Inflation (or the lack thereof), has been another hotly discussed topic in 2014. I has even discussed consumer behavior with regards to its effects on measured inflation here in a previous post. Looking a measure of Sticky consumer prices, which focuses on the prices that are slow to change over time relative to a changing macroeconomic environment, we observe a clear and persistent downward trend going back to the early 2000s [red lines]. A clear break above the dashed red line would bode well for the US consumer (not initially but over time) as it would put upward pressure on wages and should signify an economy growth at or above its long-term potential, in other words a negative output gap.

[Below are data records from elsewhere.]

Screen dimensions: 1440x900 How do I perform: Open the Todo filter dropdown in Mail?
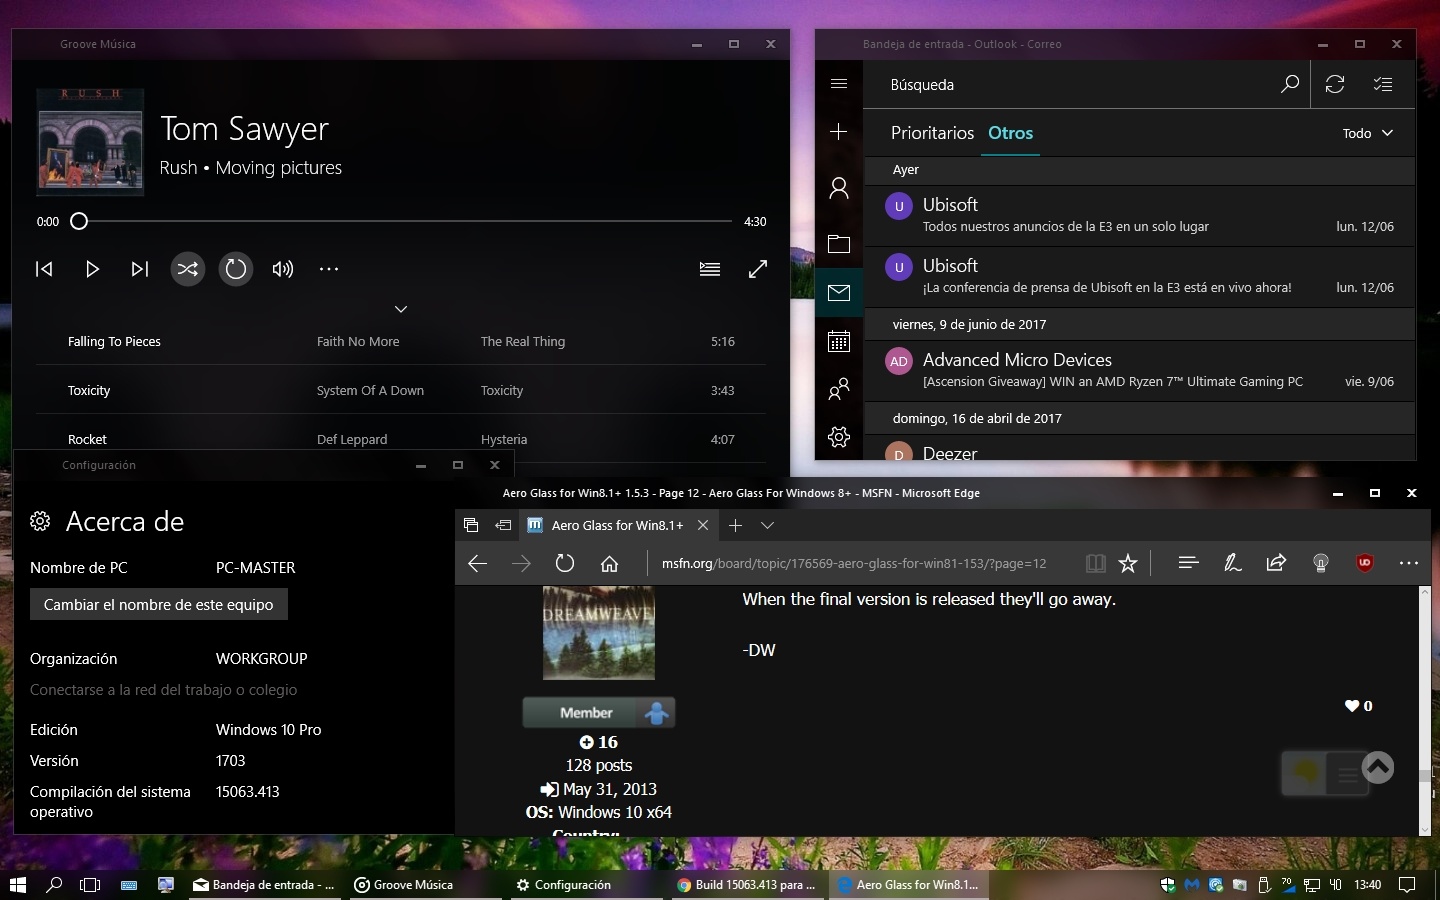pos(1367,133)
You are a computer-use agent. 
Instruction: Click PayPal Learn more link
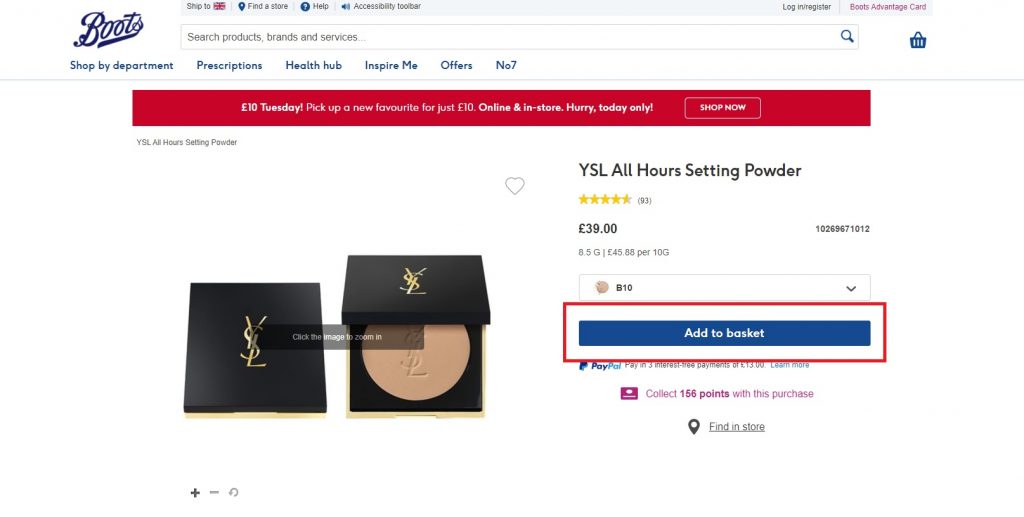[x=789, y=365]
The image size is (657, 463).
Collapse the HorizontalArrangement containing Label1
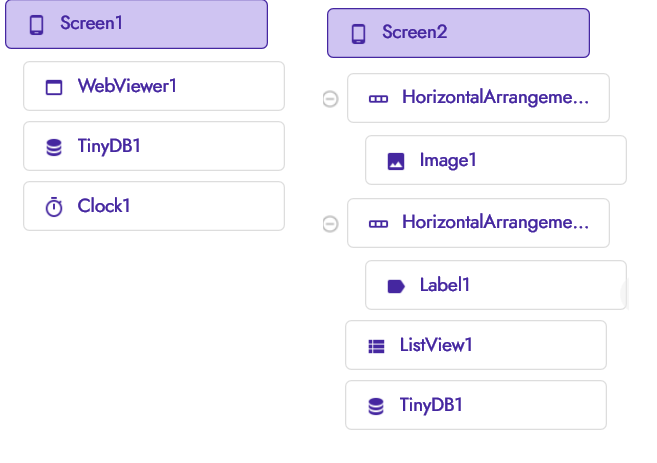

The slide however, may be indicative of an even longer term trend of no real wage growth in the US since the 1980s, which was once disguised by the boom times of the 1990s. When the economic tide went out after the dotcom bubble, a much clearer picture started emerging.

Home is Where the Equity Is
The last story of 2014 that I thought was interest, but surprisingly received little to no coverage except for updates to statistical data, was the one of housing prices. As even a loose translation of how the ‘average’ American is faring at this point in the recovery from the Great Recession of 2008 – 2009, the trend in housing prices paints a rather vivid picture.

From the height of the boom in 2006 to the depths of the crisis in 2008 the contraction in prices was mind-boggling. The subsequent surge in investor interest appeared to have the momentum to lift prices back to pre-crisis levels, but instead once to low hanging fruit was bought-up, interest fizzled, and so went the opportunity for many homeowners to see their biggest investment be worth more than they paid for it. And, according to three well-followed measures of house prices, the average growth rates for prices of homes has begun to slow.
The overall trend, when looking back to the year 2000 is downward, highlighted by the red line connecting consecutive peaks. This downward trend may also be representative of the inflation narrative that is finally emerging, and being highlighted by the world focus on the dual mandate of the Federal Reserve. Without much in the way of wage growth, and in the midst of a deleveraging cycle, along with a drop in New Household Formation (kids leaving home), it's hard to see a fundamental reason for house prices to sustainably continue much higher. One bright spot, however, is that the bulk of distressed real estate have been acquired with cash so private debt levels do not play as much of a pivotal role as it once did.